Usually a PhD is only in the requirements for Research Scientist (RS).

That said, I did a PhD (and am now a RS). It's a fantastic opportunity to learn fully focused during a few years.

But if your sole objective is the career (which is ok!), don't do a PhD. There are much easier ways to break into ML industry.

2 comments

To add to this, companies at Google-scale tend to have a huge variety of ML related jobs, ranging from low level things like optimising libraries for different hardware, to the more general research positions where people are working on their own pet projects. Plus everything in between - data management and curation for training models that get used in production, people who try and figure out how to productionise cutting edge research, people who build the infrastructure that other ML engineers use (and here again, everything from hardware/server people, cloud, site reliability, tooling) and the list goes on.

I know of at least one person who got an ML job at Google, but didn't apply specifically for it. They had a very strong ML background and applied for a generic software engineering and got team matched. That seems like a reasonable way to go if you don't want to go through a research interview loop.

I;'d like to echo this. I learned a long time ago that I don't want to be a "machine learning engineer"- I have no interest in designing new networks, feature selection, or training as a daily job. I know how to do all those things but it's not somethign I pursued at Google. Instead, I found jobs where I could work with those people (often the ones doing the real state of the art research at scale) using my experience, in ML, data engineering, pipelines, and HPC.
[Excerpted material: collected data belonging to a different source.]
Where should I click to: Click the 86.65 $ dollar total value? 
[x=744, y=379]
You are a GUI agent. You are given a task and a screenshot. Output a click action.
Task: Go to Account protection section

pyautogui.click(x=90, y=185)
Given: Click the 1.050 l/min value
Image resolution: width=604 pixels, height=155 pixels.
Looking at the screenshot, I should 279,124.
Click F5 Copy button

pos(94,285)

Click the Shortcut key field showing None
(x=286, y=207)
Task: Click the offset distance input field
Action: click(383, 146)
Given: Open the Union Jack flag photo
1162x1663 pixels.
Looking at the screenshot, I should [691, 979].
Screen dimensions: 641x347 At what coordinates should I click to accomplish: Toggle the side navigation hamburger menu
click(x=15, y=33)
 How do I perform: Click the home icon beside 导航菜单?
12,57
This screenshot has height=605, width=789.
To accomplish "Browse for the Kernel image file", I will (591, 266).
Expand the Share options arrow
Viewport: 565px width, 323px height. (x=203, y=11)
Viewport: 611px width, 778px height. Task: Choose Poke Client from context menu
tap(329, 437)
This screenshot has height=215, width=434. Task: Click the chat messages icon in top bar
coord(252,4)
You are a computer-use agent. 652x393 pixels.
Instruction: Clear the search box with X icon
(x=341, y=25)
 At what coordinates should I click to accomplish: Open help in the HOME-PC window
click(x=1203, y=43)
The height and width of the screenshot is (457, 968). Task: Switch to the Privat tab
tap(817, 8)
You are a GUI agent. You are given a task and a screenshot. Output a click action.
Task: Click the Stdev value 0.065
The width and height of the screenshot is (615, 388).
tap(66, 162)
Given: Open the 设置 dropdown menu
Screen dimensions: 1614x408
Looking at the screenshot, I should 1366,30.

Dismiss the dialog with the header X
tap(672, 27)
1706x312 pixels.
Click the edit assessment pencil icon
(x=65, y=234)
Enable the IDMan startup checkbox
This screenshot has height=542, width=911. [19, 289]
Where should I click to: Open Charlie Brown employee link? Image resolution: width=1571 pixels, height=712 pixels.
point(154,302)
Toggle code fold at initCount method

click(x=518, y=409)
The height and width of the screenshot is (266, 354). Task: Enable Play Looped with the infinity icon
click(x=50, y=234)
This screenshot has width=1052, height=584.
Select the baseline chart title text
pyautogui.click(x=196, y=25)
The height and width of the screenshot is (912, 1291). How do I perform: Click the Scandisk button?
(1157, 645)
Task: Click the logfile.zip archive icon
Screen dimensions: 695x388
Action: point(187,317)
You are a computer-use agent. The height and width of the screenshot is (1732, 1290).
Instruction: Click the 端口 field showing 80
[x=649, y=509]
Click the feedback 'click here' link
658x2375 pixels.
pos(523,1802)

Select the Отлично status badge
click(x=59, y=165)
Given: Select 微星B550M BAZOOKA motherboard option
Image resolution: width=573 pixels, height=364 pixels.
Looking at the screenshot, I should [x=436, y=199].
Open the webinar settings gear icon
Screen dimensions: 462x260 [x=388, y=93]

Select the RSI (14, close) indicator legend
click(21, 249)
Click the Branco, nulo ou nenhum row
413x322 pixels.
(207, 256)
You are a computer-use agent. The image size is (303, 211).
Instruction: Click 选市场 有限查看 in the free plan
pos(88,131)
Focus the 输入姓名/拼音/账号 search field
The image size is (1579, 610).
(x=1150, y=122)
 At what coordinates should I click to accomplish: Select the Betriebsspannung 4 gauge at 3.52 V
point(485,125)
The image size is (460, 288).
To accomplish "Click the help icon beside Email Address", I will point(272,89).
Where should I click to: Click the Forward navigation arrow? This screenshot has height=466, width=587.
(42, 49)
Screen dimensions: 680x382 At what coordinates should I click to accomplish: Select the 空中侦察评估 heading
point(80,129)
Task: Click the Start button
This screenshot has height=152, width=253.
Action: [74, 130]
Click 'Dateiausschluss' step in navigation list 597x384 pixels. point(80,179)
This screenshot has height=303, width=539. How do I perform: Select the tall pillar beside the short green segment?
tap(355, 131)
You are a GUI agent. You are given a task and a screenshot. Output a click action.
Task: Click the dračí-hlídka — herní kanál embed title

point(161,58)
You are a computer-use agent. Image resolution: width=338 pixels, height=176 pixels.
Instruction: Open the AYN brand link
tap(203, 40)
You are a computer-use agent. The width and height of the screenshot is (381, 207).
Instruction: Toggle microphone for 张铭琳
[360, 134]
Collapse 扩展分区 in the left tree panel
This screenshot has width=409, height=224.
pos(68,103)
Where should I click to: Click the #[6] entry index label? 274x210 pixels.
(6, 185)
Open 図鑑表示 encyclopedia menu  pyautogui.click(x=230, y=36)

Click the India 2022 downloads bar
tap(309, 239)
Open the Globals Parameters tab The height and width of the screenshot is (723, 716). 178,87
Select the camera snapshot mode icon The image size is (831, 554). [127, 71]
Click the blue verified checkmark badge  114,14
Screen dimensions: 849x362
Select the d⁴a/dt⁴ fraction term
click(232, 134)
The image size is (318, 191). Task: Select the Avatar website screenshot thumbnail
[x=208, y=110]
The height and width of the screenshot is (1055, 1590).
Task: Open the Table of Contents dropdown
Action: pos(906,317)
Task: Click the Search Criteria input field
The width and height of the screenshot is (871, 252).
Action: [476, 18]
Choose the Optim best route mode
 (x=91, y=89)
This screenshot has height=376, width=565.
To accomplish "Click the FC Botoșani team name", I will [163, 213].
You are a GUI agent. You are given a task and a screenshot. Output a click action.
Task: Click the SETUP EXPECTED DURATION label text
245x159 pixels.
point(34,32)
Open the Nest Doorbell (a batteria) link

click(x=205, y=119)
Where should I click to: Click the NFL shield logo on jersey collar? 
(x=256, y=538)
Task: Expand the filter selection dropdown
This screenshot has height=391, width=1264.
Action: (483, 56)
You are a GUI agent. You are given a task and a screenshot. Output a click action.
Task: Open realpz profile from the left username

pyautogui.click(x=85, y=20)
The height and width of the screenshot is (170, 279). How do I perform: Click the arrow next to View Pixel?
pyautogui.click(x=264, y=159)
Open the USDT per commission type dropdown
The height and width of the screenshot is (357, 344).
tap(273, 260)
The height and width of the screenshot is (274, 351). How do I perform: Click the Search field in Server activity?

There is nothing quite like having a world-class researcher ask you to figure out why their model is exploding, and tracking down the crazy things that happen on TPUs when their math isn't absolutely perfect, then helping them fix it, and see them publish their results (or put them in prod). Or knowing enough software and hardware to debug a tensorflow TPU problem with an oscilloscope connected to the voltage regulator in a hardware lab.

Personally, i gained these skills over a long period starting in the mid-90s (working on machiine learning, and then later HPC for biology, and ultimately back to machine learning). But I am a slow learner. probably the shortest path is to get accepted to a major university and do really well in your ML and CS classes, then parlay that into a job in a FAAMG, then figure out what you want to do with all your skillz.

I got a unicorn senior RS offer without a PhD from a company that had mostly former FAANG top brass after interviewing without knowing it was for RS, I thought it was DS/ML. I declined because of "culture fit". Everyone has a PhD, they assumed I had one, I don't even have a bachelors. We still hang out and laugh about it.

I had been working in Attitude Determination and Control and Optical Systems Engineering for seven years before that interview and I just like, knew the stuff from the job. I've been back on pure-SWE roles for four years already and I don't think I could do it now. I have the intuition but I couldn't white board proofs for tree based algos and manipulate integrals like I did on that interview for sure.